### WORK REQUEST
Only one stretch of the data below is wanted: the lines starting at the one with "Click the back navigation arrow" and ending at the one with "Task: Open Firefox from the taskbar", both included, given again exactly.

(Saved data entries)
= = = = = = =

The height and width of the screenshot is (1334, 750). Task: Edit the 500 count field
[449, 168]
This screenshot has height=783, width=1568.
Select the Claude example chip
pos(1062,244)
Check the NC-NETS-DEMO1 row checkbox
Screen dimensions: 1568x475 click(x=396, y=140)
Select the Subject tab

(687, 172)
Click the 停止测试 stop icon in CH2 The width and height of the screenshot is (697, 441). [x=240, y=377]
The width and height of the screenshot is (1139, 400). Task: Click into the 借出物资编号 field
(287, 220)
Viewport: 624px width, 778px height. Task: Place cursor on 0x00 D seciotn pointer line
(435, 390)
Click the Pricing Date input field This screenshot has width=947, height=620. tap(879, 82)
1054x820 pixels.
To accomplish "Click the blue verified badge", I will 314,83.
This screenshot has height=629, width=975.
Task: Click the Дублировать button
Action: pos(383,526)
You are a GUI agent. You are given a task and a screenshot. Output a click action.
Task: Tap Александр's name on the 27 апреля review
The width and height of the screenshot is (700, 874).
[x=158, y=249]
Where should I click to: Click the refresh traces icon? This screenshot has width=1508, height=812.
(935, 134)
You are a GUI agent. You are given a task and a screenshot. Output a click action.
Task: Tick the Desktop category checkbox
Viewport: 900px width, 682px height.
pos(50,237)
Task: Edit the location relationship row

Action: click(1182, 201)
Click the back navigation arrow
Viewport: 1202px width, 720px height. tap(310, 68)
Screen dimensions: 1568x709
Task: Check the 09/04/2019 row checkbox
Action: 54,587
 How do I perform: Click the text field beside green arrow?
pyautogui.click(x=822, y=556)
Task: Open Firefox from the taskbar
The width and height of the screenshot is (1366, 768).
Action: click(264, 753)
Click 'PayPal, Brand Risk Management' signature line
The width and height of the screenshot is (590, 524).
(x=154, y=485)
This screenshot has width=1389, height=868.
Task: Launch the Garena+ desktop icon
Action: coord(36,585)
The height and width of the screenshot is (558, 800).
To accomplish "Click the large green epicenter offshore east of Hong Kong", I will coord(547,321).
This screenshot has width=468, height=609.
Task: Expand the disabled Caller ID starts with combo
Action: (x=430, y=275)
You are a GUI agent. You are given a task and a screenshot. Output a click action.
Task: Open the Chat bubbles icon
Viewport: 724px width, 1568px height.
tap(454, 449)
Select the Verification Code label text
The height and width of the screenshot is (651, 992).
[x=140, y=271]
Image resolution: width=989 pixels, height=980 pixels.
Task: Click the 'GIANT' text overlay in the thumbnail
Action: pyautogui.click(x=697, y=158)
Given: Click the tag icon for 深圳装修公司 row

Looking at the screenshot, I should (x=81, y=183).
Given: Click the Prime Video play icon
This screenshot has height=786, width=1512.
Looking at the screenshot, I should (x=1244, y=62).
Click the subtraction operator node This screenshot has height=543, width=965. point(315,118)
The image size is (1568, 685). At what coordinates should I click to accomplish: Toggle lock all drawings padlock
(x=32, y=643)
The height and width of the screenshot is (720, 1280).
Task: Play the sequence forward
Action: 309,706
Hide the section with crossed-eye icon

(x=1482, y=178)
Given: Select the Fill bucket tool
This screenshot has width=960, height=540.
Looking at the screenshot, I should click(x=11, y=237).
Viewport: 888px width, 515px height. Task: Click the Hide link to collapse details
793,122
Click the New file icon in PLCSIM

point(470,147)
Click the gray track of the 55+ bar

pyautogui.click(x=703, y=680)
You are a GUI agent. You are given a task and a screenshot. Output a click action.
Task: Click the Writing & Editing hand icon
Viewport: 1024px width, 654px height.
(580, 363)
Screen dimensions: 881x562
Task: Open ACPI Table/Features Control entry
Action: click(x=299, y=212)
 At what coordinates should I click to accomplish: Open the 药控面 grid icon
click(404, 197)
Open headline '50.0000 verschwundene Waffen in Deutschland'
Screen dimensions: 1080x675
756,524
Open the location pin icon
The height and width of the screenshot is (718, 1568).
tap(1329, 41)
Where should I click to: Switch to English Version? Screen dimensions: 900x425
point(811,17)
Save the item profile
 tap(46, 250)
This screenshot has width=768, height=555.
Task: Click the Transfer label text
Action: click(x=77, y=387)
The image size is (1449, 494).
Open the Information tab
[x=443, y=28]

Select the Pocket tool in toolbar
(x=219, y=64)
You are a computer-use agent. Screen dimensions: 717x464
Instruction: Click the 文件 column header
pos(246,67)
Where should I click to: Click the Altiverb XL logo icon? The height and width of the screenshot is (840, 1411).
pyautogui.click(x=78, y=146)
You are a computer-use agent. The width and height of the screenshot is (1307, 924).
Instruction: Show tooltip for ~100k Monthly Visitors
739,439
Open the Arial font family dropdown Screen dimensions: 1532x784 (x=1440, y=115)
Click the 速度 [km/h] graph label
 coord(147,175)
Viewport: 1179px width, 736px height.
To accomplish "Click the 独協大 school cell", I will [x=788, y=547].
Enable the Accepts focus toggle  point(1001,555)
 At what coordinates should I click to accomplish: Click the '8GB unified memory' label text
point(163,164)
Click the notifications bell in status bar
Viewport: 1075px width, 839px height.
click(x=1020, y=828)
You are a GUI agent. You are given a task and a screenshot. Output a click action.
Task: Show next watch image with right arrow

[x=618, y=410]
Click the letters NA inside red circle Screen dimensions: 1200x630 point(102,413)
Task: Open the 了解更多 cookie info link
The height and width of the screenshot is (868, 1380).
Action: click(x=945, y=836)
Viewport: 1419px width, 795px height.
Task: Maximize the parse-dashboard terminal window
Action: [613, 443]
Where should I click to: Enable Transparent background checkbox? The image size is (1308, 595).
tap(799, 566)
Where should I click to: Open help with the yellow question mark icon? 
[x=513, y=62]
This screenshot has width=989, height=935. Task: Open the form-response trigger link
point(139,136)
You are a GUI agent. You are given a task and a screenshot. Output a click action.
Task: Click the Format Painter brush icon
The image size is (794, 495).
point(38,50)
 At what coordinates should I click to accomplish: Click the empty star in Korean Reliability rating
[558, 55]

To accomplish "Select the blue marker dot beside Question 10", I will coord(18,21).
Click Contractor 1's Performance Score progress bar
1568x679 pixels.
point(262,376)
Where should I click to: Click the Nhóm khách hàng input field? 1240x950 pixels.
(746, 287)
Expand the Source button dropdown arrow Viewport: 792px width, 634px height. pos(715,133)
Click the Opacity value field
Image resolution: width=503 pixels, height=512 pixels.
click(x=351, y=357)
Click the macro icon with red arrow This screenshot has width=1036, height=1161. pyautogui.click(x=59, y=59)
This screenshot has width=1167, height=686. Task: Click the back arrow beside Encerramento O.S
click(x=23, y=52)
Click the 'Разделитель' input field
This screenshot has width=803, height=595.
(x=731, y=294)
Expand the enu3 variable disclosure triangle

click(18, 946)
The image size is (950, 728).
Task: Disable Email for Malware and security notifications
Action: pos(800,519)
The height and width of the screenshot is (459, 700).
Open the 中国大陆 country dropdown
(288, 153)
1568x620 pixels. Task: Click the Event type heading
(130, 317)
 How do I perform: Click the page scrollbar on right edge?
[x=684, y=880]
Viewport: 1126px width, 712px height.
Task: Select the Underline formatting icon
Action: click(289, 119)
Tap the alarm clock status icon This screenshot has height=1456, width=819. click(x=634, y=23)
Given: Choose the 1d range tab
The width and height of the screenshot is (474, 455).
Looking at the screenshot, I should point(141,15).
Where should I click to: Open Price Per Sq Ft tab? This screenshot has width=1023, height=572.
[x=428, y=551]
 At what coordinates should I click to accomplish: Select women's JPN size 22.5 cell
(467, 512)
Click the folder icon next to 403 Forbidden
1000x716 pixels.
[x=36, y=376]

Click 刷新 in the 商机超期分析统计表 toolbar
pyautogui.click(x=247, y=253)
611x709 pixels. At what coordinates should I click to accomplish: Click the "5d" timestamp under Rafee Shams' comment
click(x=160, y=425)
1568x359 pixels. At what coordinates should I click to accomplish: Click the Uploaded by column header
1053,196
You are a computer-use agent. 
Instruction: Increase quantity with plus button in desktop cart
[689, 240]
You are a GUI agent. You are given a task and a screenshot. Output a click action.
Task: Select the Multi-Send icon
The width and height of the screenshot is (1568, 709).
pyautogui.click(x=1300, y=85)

= = = = = = =

### RESPONSE
Click the back navigation arrow
Viewport: 1202px width, 720px height. tap(310, 68)
Screen dimensions: 1568x709
Task: Check the 09/04/2019 row checkbox
Action: 54,587
 How do I perform: Click the text field beside green arrow?
pyautogui.click(x=822, y=556)
Task: Open Firefox from the taskbar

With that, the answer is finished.